6. A video image extraction system, comprising:

the video extraction device of one of claims 4-5;

the server comprises a second communication module and is used for forwarding the texture image data of the video extraction equipment to VR equipment;

a VR device including a third communication module and a second rendering module; the third communication module is used for receiving texture image data from the server, and the second rendering module is used for dividing the received texture image data into left and right eye scene images and respectively rendering the left and right eye scene images to left and right virtual cameras of the VR equipment.
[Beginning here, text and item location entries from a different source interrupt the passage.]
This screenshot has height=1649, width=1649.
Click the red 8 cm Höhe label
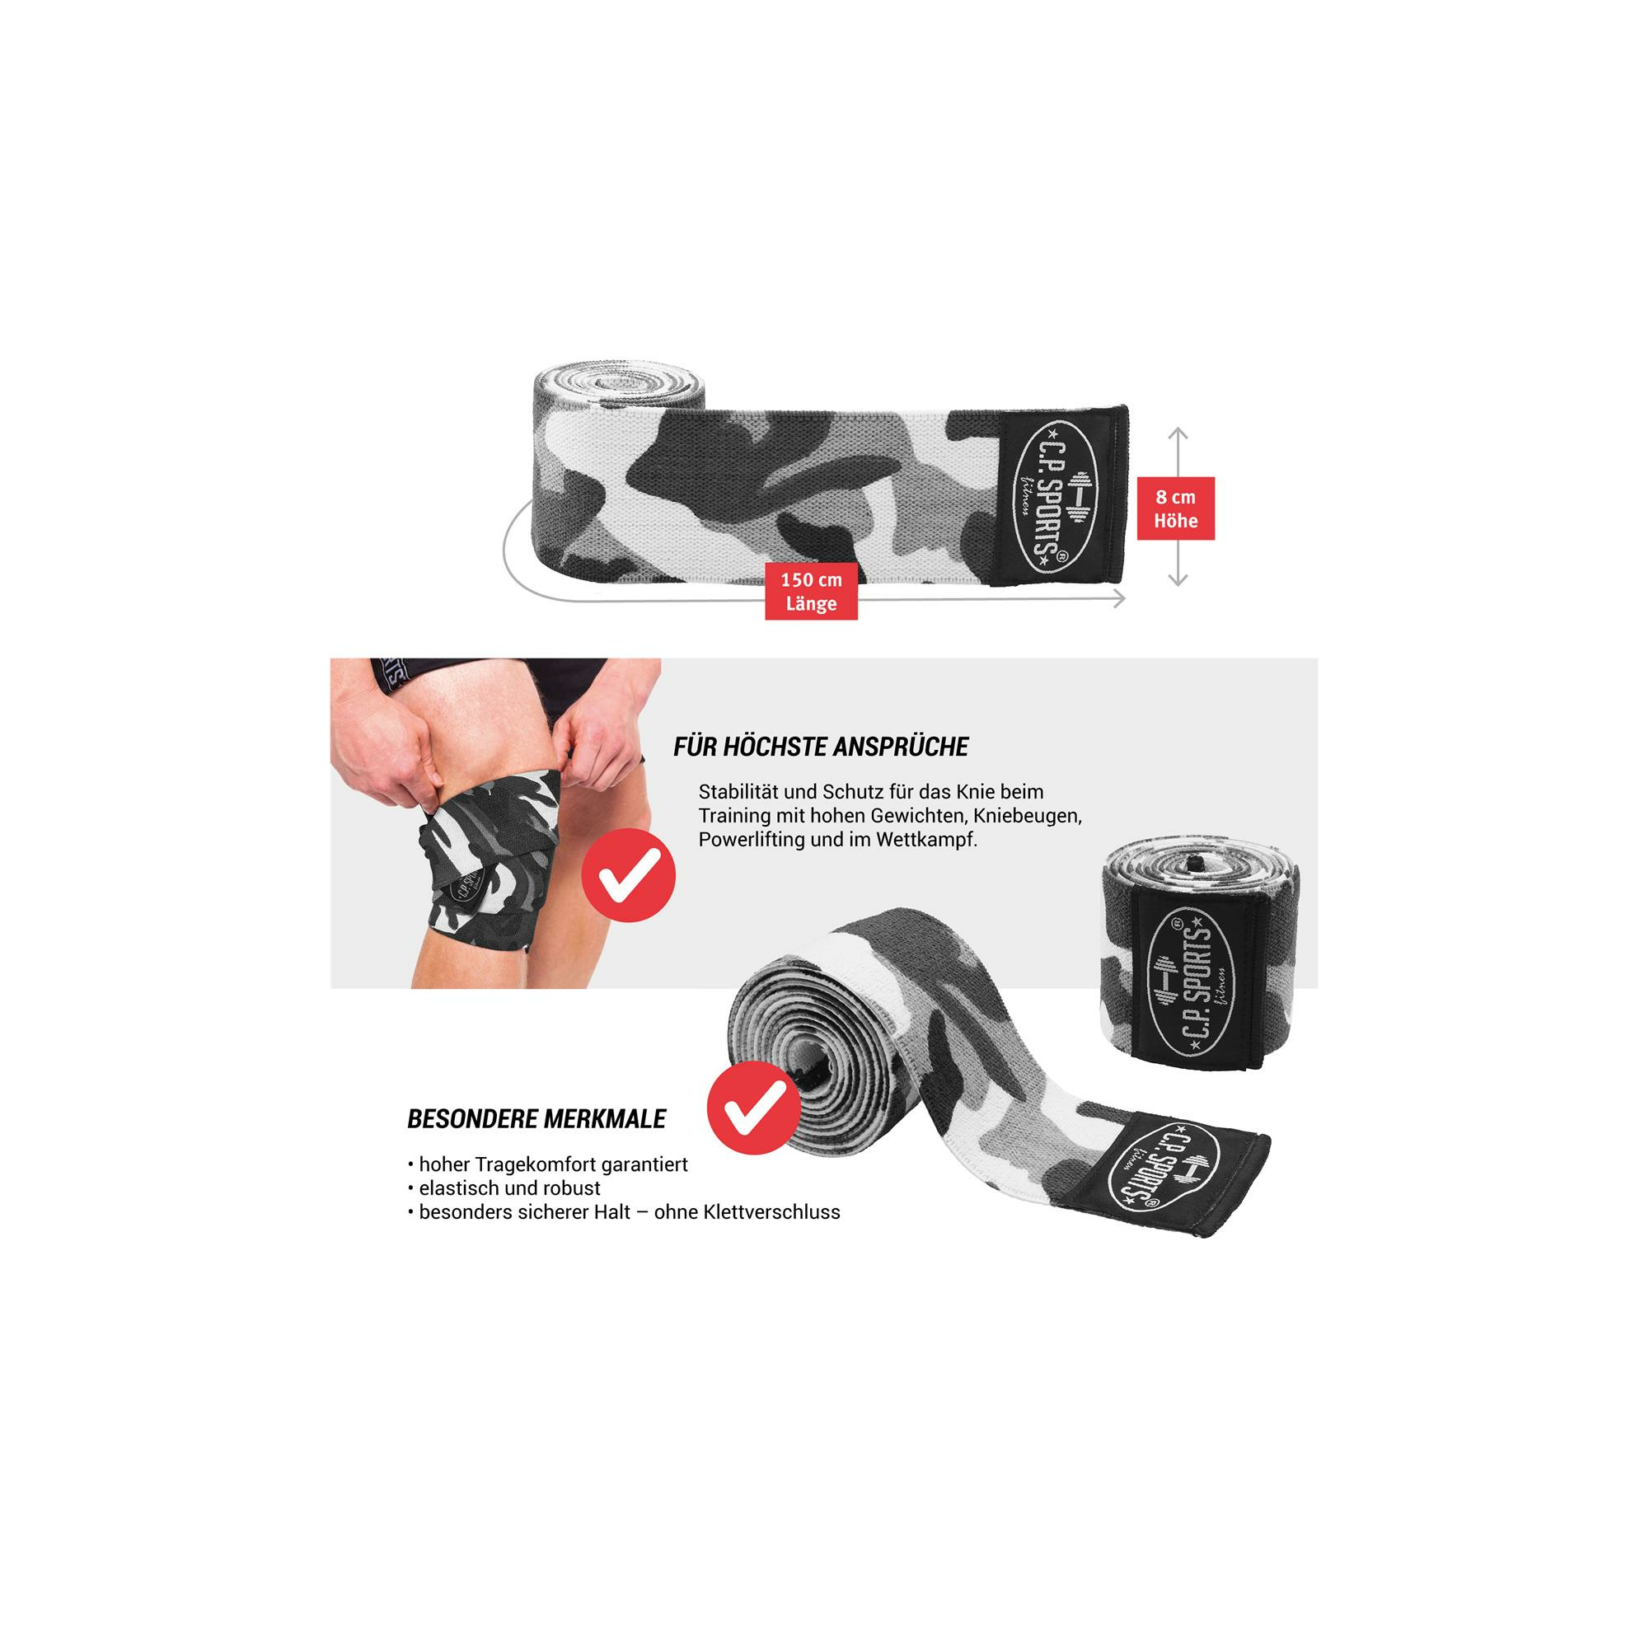pyautogui.click(x=1175, y=508)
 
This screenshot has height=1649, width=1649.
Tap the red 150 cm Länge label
pyautogui.click(x=811, y=592)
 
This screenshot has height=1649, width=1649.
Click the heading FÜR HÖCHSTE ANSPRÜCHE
pyautogui.click(x=821, y=747)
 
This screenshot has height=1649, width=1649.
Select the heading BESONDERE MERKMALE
pyautogui.click(x=536, y=1119)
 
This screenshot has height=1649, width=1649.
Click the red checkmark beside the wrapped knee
pyautogui.click(x=628, y=874)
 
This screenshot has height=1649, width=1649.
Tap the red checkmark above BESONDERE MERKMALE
pyautogui.click(x=754, y=1108)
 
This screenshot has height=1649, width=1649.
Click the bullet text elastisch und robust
pyautogui.click(x=509, y=1188)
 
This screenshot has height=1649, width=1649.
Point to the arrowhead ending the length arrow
pyautogui.click(x=1118, y=599)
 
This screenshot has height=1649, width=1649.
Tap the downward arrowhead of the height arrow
pyautogui.click(x=1178, y=579)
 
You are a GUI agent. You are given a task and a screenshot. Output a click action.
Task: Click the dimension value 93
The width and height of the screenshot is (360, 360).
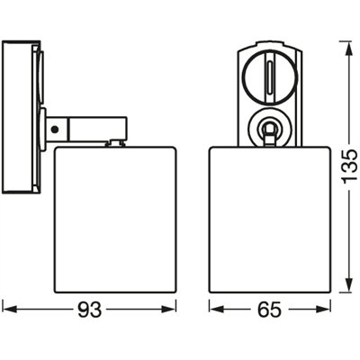click(x=90, y=310)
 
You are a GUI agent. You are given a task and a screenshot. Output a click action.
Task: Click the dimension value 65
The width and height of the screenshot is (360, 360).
click(x=270, y=310)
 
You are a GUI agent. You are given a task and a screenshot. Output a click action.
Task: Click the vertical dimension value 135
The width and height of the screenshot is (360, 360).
click(x=349, y=166)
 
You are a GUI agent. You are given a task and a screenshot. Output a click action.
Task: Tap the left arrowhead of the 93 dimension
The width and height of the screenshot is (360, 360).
click(x=10, y=310)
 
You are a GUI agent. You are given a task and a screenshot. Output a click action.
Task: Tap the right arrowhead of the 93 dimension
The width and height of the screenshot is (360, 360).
click(x=169, y=310)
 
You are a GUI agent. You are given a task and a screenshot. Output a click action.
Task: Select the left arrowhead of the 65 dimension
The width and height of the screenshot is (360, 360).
click(x=217, y=310)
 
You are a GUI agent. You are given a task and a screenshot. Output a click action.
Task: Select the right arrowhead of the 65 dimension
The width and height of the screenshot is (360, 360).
click(x=323, y=310)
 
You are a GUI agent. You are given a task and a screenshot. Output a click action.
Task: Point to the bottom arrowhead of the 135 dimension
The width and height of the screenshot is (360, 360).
click(x=349, y=284)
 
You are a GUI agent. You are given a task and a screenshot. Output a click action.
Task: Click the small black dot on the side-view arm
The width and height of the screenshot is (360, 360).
click(x=54, y=130)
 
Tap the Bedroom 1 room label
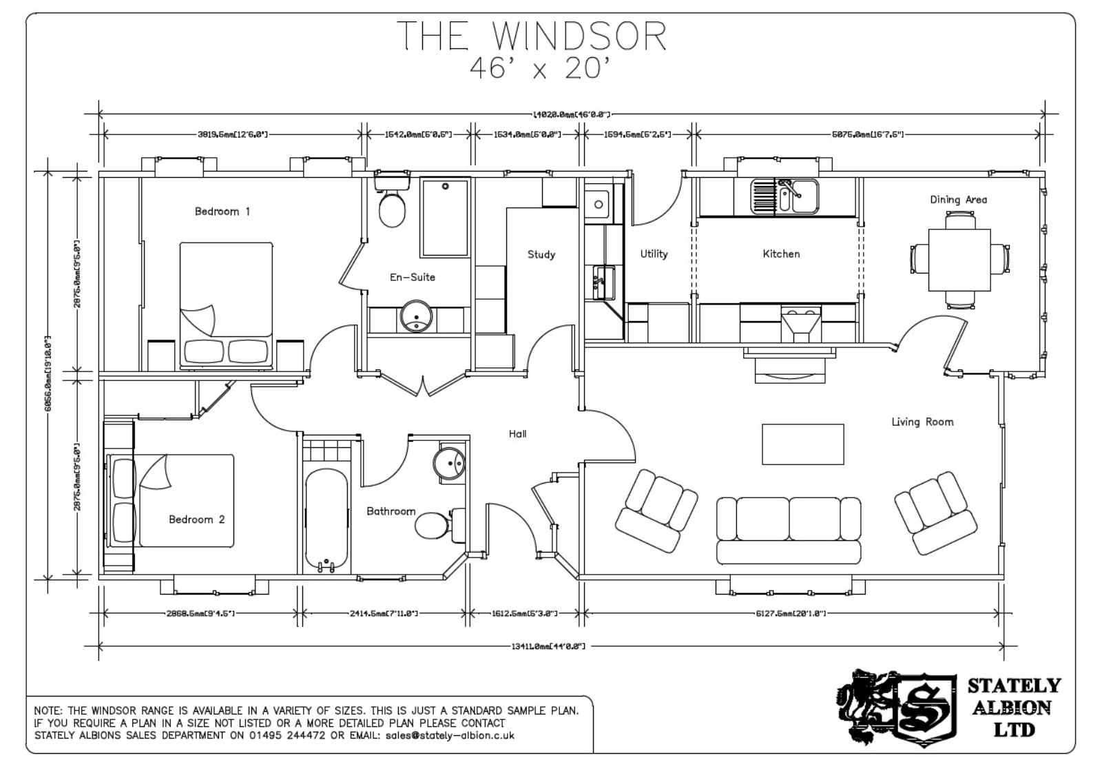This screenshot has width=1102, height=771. (222, 212)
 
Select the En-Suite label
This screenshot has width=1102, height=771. (412, 277)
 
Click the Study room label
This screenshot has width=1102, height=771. (541, 254)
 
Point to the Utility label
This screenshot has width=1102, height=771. (653, 254)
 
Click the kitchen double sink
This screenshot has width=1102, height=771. (785, 196)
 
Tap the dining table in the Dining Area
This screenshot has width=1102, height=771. (959, 260)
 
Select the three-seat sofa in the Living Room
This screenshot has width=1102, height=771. (789, 529)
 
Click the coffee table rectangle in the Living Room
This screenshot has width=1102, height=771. (802, 444)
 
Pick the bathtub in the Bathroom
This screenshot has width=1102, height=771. (326, 520)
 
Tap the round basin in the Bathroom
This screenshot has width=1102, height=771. (450, 462)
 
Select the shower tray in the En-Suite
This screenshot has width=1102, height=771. (445, 217)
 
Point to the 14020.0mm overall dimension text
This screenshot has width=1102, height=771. (571, 114)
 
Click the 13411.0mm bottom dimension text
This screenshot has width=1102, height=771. (548, 646)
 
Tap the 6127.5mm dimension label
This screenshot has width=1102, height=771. (790, 613)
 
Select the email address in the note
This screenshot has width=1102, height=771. (450, 735)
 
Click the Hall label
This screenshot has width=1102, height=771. (517, 433)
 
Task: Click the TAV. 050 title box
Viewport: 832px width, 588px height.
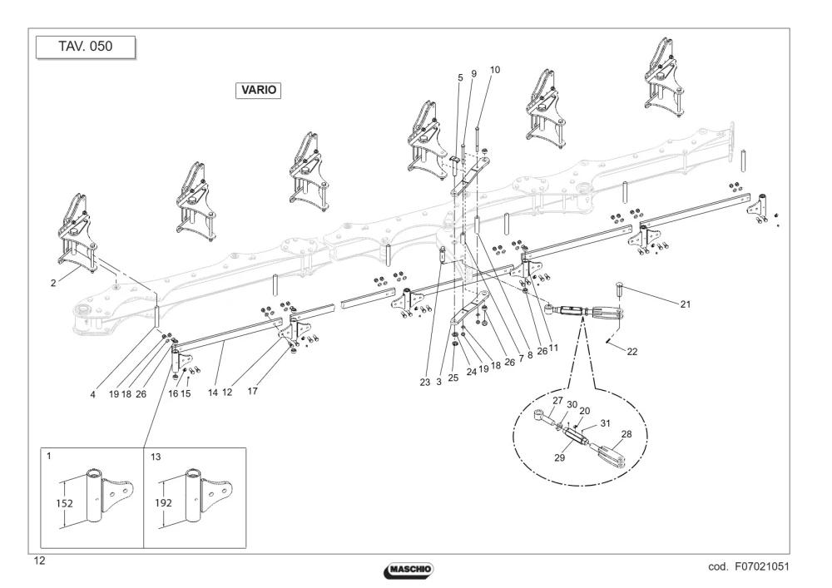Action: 86,47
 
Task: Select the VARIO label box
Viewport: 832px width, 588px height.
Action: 259,90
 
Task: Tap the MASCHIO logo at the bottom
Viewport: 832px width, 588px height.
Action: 409,570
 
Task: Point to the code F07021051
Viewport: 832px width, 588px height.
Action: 749,566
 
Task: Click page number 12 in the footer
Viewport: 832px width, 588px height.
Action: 39,561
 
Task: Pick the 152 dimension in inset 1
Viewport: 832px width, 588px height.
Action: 64,503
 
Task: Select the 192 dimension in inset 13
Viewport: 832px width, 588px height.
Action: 163,503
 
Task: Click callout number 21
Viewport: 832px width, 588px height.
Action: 686,304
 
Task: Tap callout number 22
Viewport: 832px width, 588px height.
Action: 632,352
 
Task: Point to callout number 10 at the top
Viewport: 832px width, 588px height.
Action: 494,70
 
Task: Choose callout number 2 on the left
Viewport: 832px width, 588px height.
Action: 53,283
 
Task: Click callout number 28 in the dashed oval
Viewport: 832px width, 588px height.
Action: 626,434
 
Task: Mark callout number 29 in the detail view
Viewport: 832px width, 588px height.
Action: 559,457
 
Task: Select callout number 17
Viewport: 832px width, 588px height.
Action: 253,391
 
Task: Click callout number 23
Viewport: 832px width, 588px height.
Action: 425,383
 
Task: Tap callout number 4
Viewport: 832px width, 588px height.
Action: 93,394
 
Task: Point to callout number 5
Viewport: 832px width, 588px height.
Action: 460,78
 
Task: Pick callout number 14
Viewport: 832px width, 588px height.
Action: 213,393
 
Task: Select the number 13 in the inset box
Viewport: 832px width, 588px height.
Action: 156,457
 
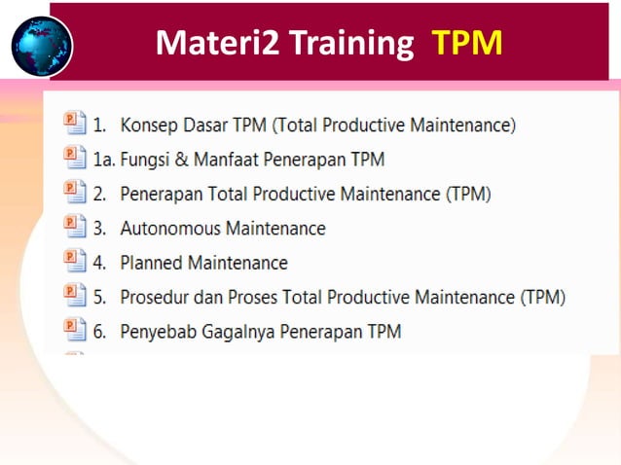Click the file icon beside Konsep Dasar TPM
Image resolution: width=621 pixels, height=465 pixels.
tap(74, 123)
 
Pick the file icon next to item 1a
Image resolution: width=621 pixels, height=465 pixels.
tap(74, 158)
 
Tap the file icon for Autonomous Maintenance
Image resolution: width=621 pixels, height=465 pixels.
tap(74, 228)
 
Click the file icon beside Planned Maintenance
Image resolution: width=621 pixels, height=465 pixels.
tap(74, 262)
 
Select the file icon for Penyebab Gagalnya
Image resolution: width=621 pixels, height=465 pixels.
tap(74, 330)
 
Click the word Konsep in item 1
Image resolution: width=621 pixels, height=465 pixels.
tap(150, 125)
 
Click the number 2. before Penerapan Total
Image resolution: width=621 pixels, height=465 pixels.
tap(100, 194)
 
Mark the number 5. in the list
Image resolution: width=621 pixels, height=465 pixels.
tap(100, 297)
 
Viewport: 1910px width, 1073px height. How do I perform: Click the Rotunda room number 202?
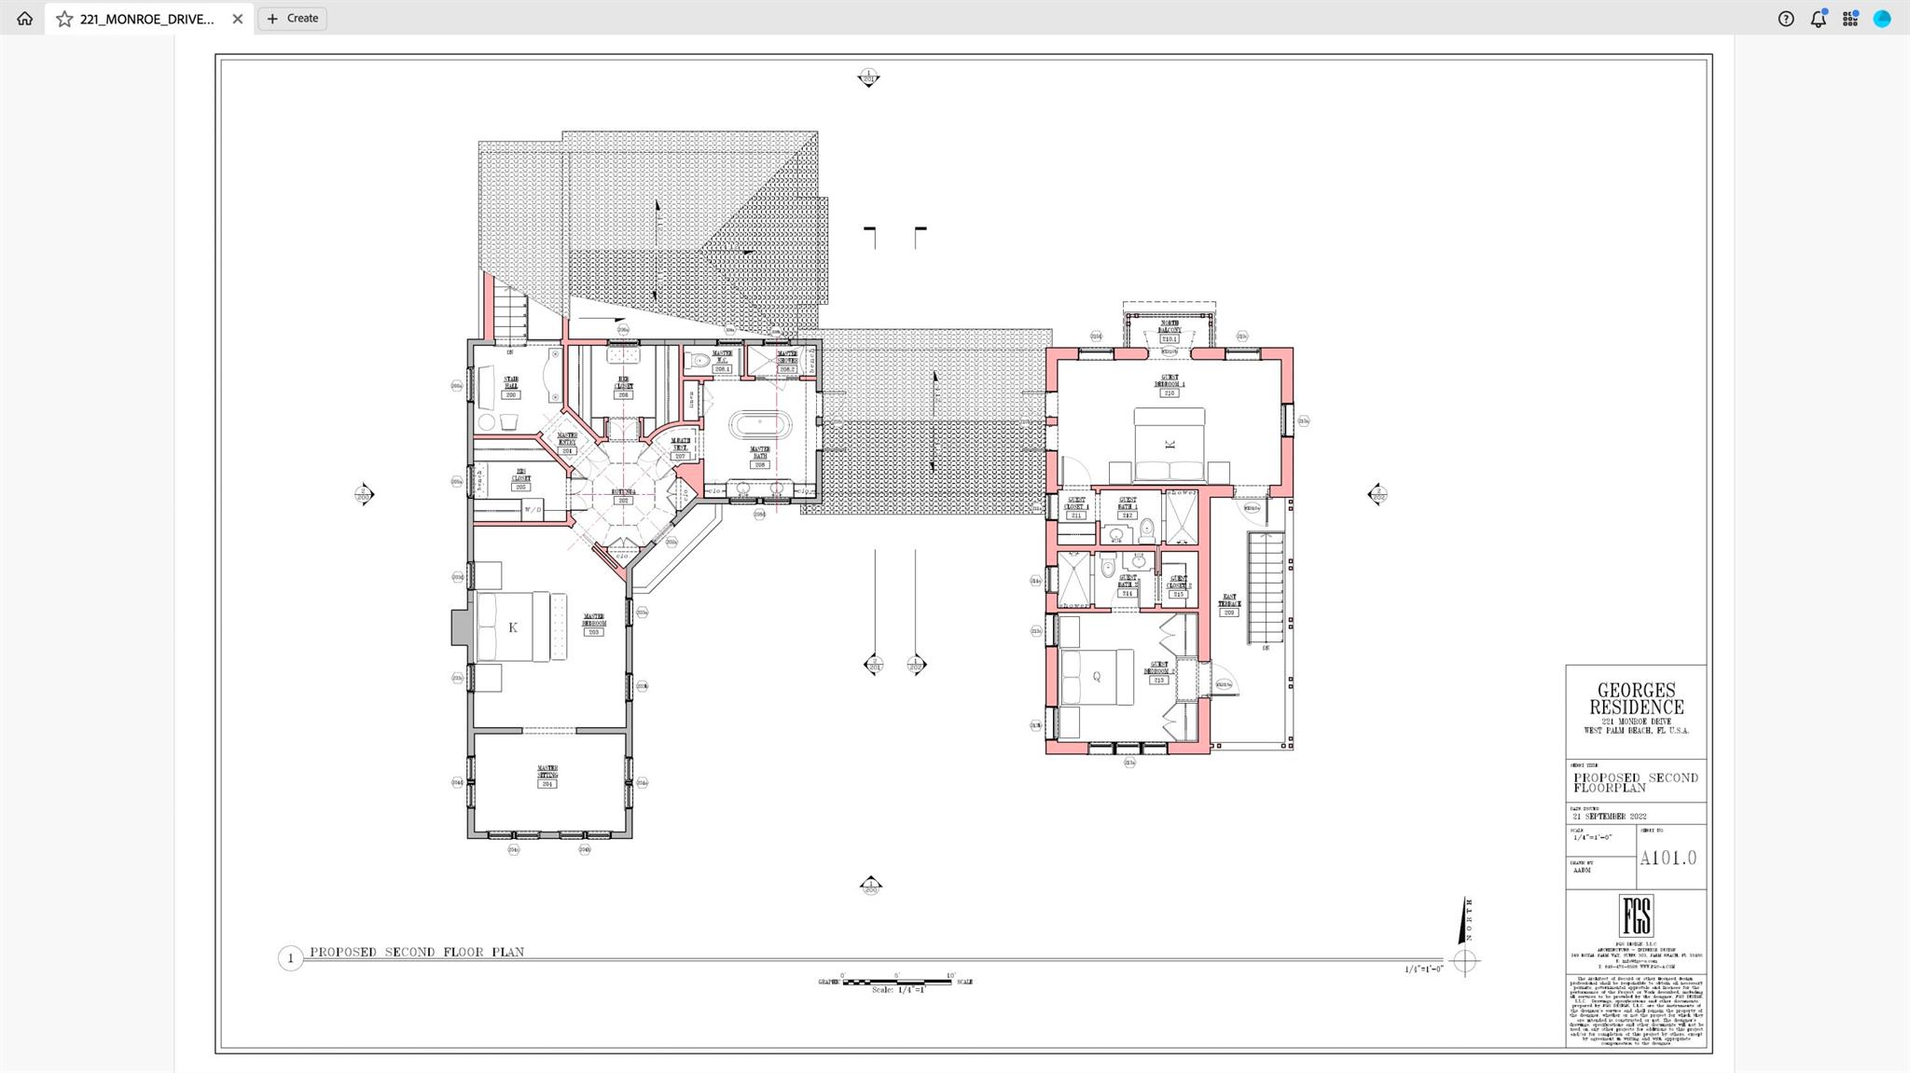(x=623, y=501)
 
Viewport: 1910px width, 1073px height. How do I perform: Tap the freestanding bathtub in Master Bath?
(x=759, y=424)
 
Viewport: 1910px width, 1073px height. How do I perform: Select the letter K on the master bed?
(x=513, y=627)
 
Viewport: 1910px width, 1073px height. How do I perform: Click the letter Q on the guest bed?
(x=1097, y=677)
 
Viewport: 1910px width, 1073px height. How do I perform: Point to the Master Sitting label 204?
(x=547, y=777)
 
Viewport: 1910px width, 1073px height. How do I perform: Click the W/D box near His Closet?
(x=532, y=510)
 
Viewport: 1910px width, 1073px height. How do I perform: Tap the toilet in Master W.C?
(x=699, y=360)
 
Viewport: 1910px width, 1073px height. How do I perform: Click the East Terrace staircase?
(x=1266, y=587)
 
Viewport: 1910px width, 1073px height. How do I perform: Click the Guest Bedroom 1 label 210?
(x=1169, y=386)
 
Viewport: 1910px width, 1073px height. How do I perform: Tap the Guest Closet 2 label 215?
(x=1178, y=587)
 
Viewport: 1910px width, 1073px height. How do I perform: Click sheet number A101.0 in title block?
(x=1668, y=858)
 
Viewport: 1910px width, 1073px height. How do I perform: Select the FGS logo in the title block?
(x=1636, y=915)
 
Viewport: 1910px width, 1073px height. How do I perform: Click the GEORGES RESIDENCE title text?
(x=1636, y=698)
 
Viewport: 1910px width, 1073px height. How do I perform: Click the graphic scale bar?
(x=896, y=982)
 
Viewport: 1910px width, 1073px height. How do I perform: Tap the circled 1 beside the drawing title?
(x=290, y=957)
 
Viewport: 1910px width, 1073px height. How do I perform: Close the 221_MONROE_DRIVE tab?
(x=238, y=19)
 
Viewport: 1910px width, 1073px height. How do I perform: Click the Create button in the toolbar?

7. The video image extraction system of claim 6, wherein the second rendering module specifically comprises:

rendering a submodule: the texture image rendering device is used for acquiring a left-eye scene image and a right-eye scene image according to received texture image data, rendering the left-eye scene image and the right-eye scene image to one texture image and obtaining a target texture image;

an anti-distortion submodule: the method comprises the steps that a screen area visible to human eyes is determined through parameters of a device screen and parameters of lenses, an anti-distortion mesh is constructed based on the screen area visible to human eyes, mesh vertexes of the anti-distortion mesh are determined, and the mesh vertexes after anti-distortion are determined through the mesh vertexes of the anti-distortion mesh and a drawing view port of a screen of a target terminal;

the rendering submodule is further used for determining an image subjected to inverse distortion processing through the mesh vertex subjected to inverse distortion and the target image, dividing the image subjected to inverse distortion processing into a left inverse distortion image and a right inverse distortion image, and rendering the left inverse distortion image and the right inverse distortion image to left and right screens of VR equipment respectively.